Washington, D.C.—Today Senators Dick Durbin (D-IL) and Lindsey Graham (R-SC) introduced the bipartisan Dream Act of 2017. The bill would provide immigrant youth who entered the United States as children—also known as “Dreamers”—with an opportunity to earn their citizenship. The introduction of the Dream Act comes at a critical time as undocumented youth and their families continue to face significant threats, including a recent request from Texas Attorney General Paxton and ten other state AGs calling on the Trump Administration to rescind the Deferred Action for Childhood Arrivals (DACA) program by September 5, 2017. The DACA program has provided relief from deportation and work authorization to over 800,000 youth

The Dream Act of 2017 represents a permanent solution for DACA youth and reflects the diverse experiences of the undocumented youth population. To qualify for the bill and obtain conditional resident status, individuals must have been continuously present in the country for at least four years prior to the date of the bill’s enactment and must meet certain educational and criminal background requirements. After receiving conditional residence status, applicants would have eight years to qualify for lawful permanent resident status by completing two years of higher education or military service or three years of employment.

“We’re thrilled to endorse this important legislation that provides a permanent solution for DACA youth and other undocumented young people, by giving them an opportunity to achieve their full potential and become full citizens in the country they call home,” said Olivia Golden, CLASP Executive Director. “We’re also pleased that this bill responds to the complex realities of undocumented youth—the majority of whom live in low-income families—and recognizes the broad range of talents and contributions they bring to our nation.”

The Dream Act of 2017 ensures protections for DACA youth and also offers a solution for other undocumented young people, including those who may have been left out of DACA or previous legislative proposals. For example, for the first time the bill offers an employment option to qualify for lawful permanent resident status and also provides a hardship exemption for full-time caregivers of minor children. Such provisions ensure that immigrant youth who must work to help support their families, provide care for their children, or choose to pursue a career that does not require a four-year degree will still be able to get on a path to citizenship.

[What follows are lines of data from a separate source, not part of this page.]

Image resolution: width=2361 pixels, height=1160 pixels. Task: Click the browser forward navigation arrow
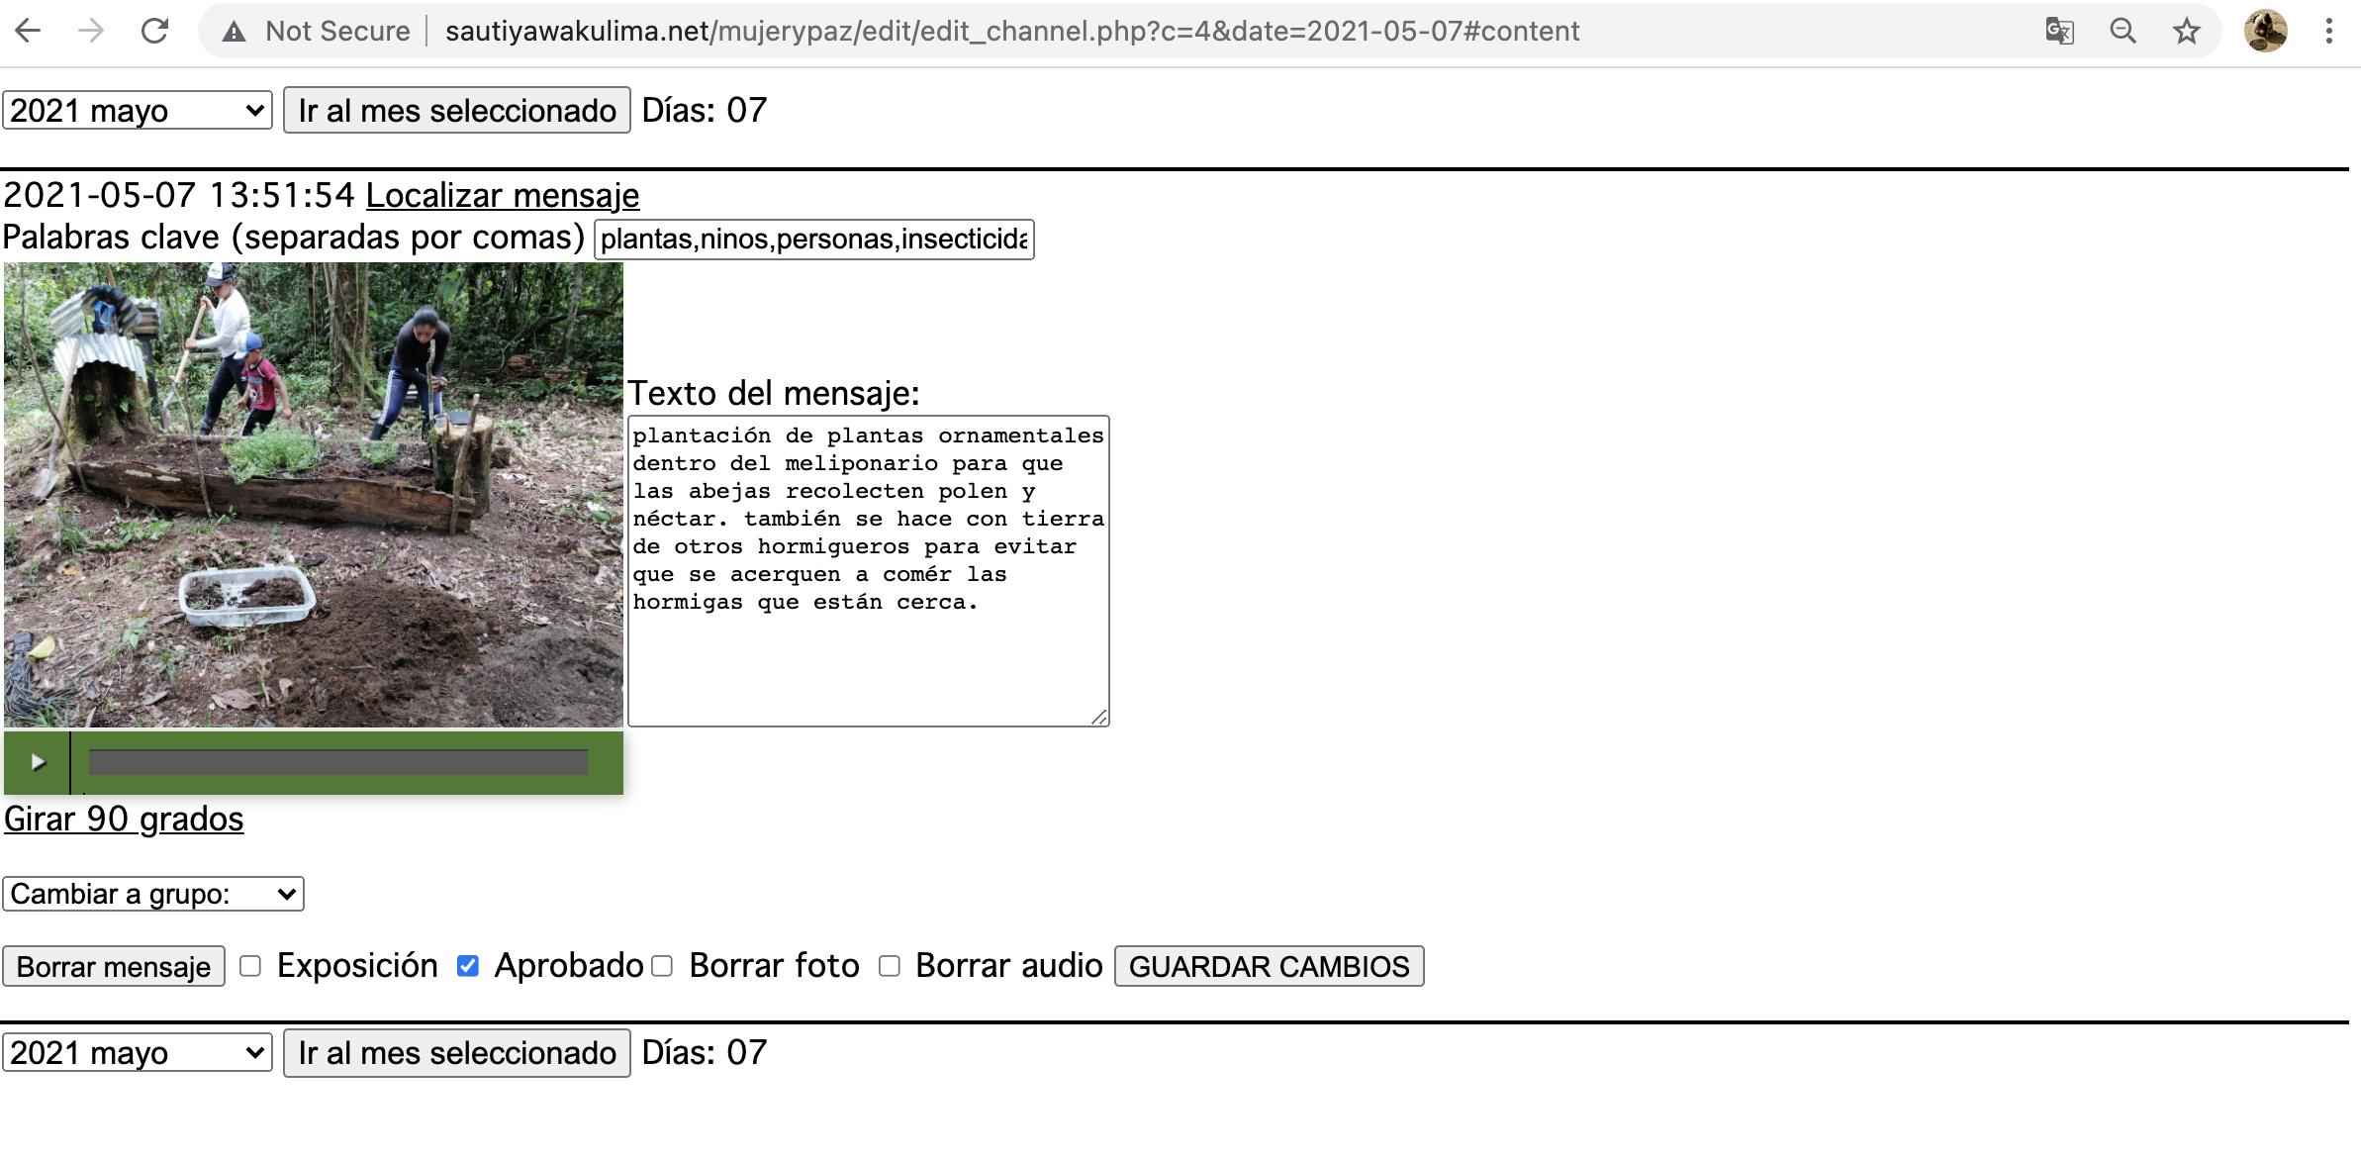(x=91, y=30)
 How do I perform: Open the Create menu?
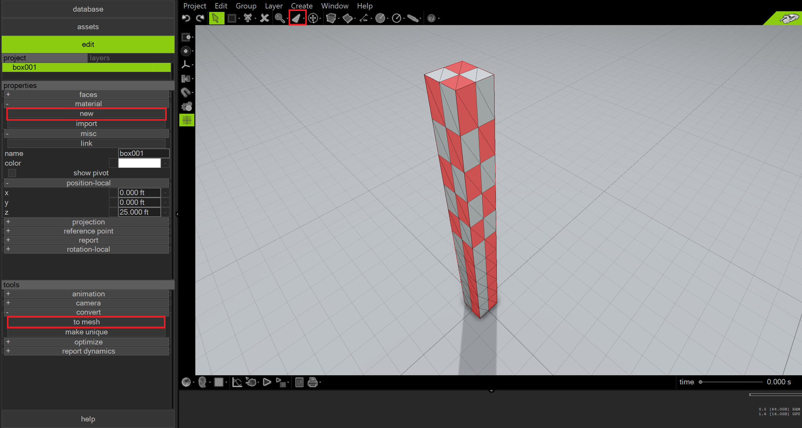(301, 6)
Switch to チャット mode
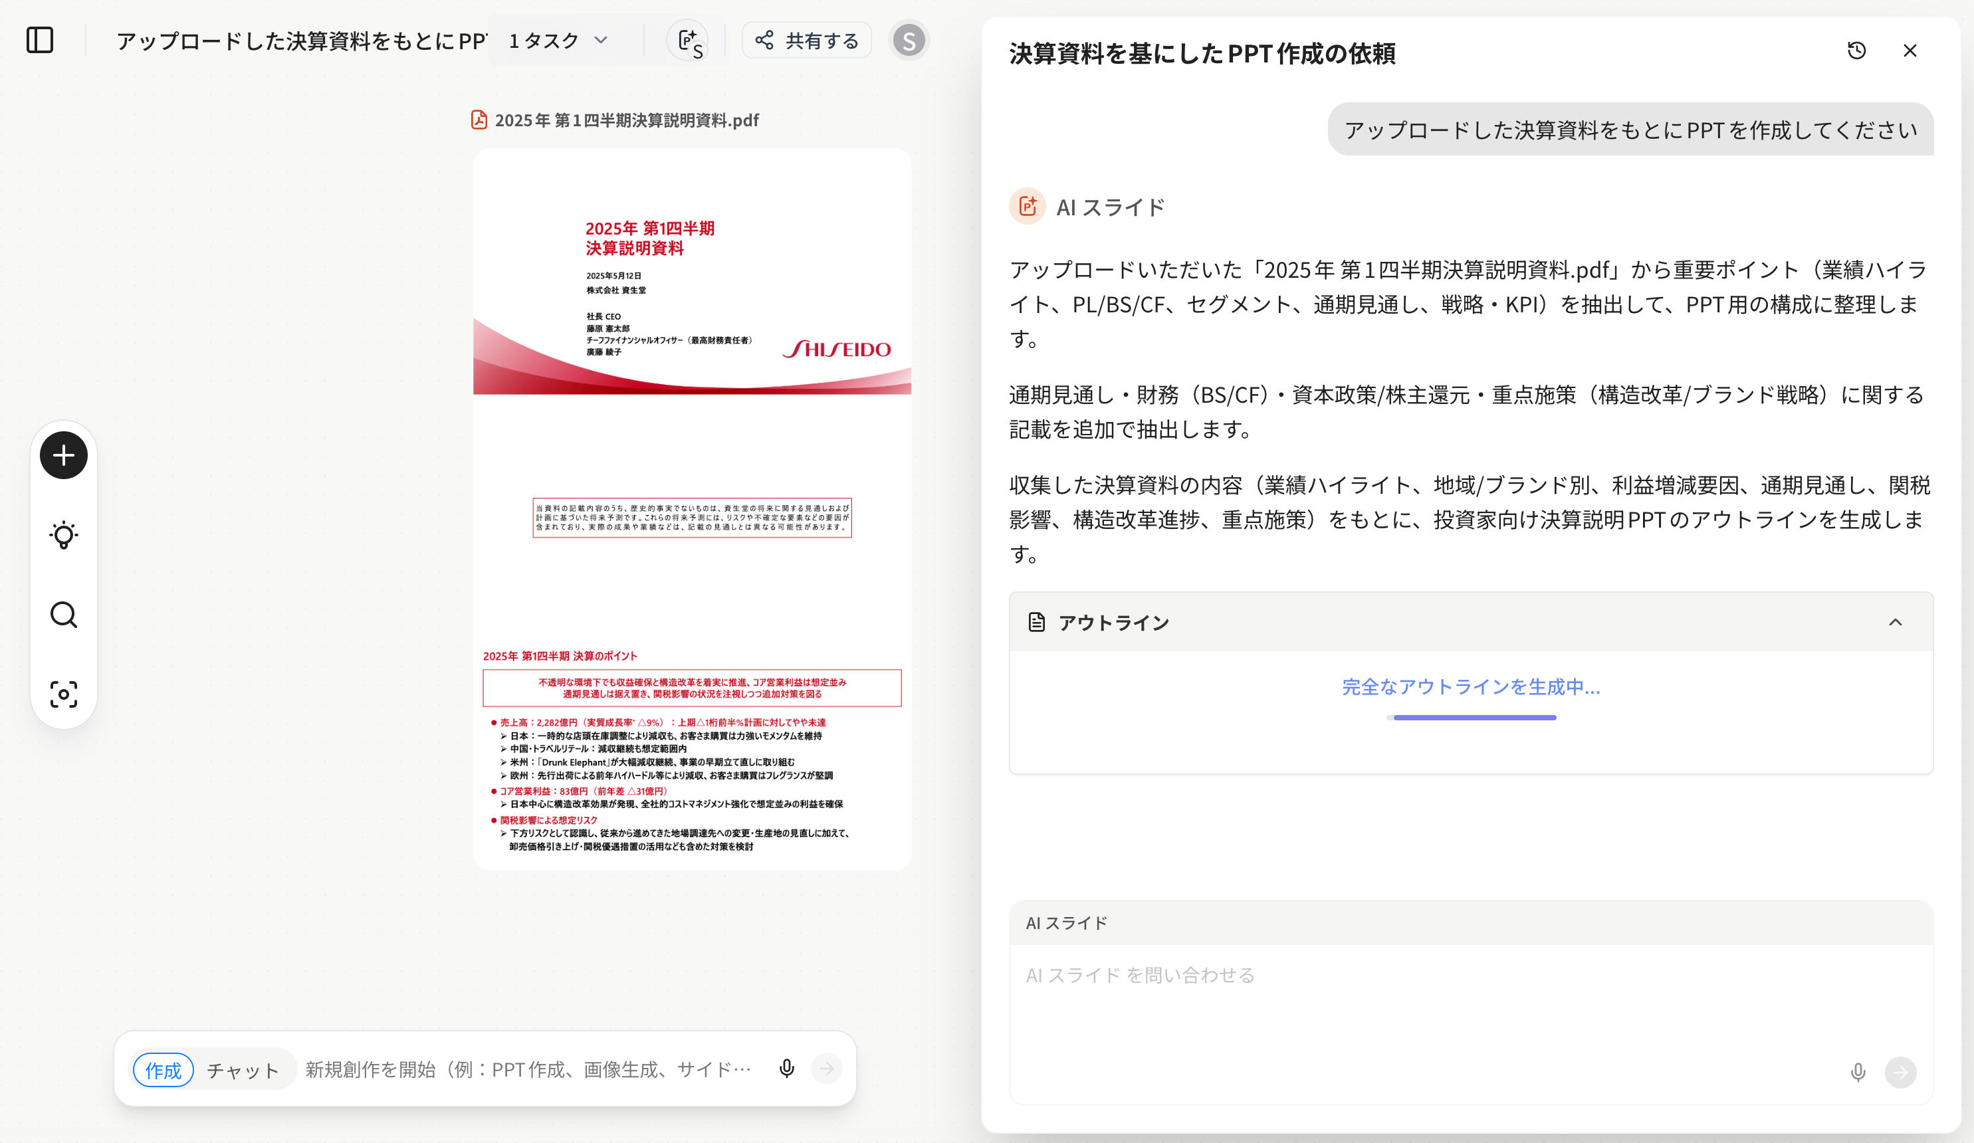The image size is (1974, 1143). 243,1069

The bill also helps make higher education more affordable for low-income undocumented students by making them eligible for federal financial assistance and making it easier for states to offer them in-state tuition. By enabling young people to better pursue their education and career goals, the bill also serves as a powerful anti-poverty tool. In fact, research shows that the DACA program significantly improved economic outcomes for undocumented immigrant youth, the benefits of which extend to their families and communities as well as throughout the entire economy.

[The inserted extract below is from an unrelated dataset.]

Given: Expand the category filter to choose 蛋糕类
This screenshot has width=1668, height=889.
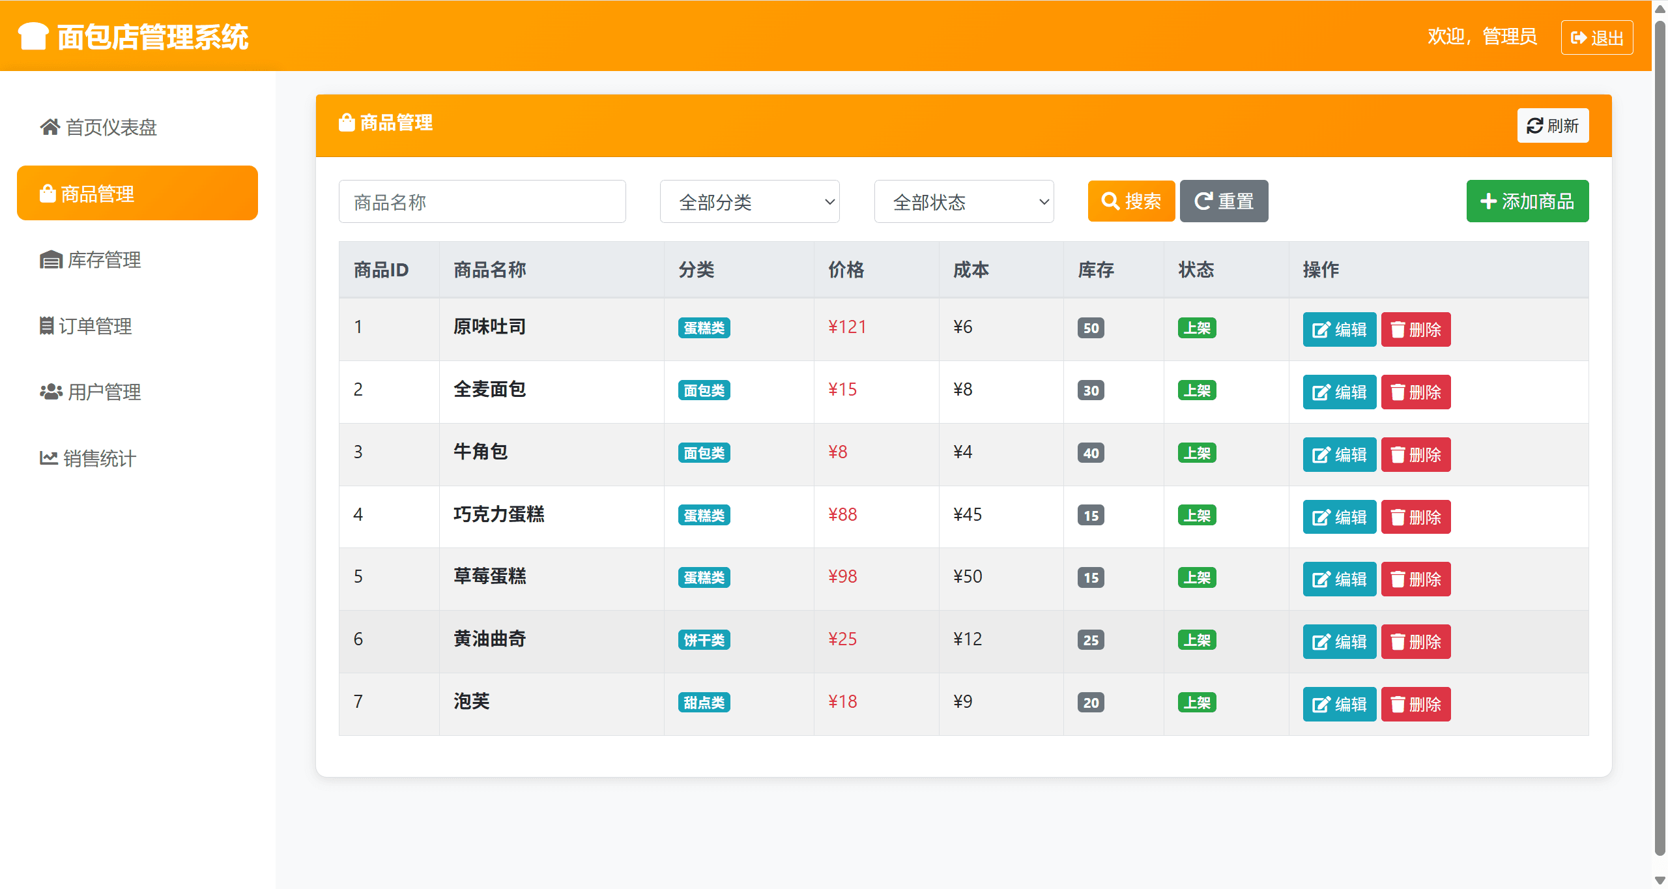Looking at the screenshot, I should click(x=749, y=201).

“We applaud Senators Durbin and Graham for introducing this bill at such a critical time when immigrant youth and their families are facing significant threats. CLASP looks forward to working with our partners in the youth, anti-poverty, and postsecondary education communities to maintain the DACA program, advocate for passage of the Dream Act and continue to fight back against immigration enforcement policies that harm our immigrant community and undermine our shared national interest,” added Golden.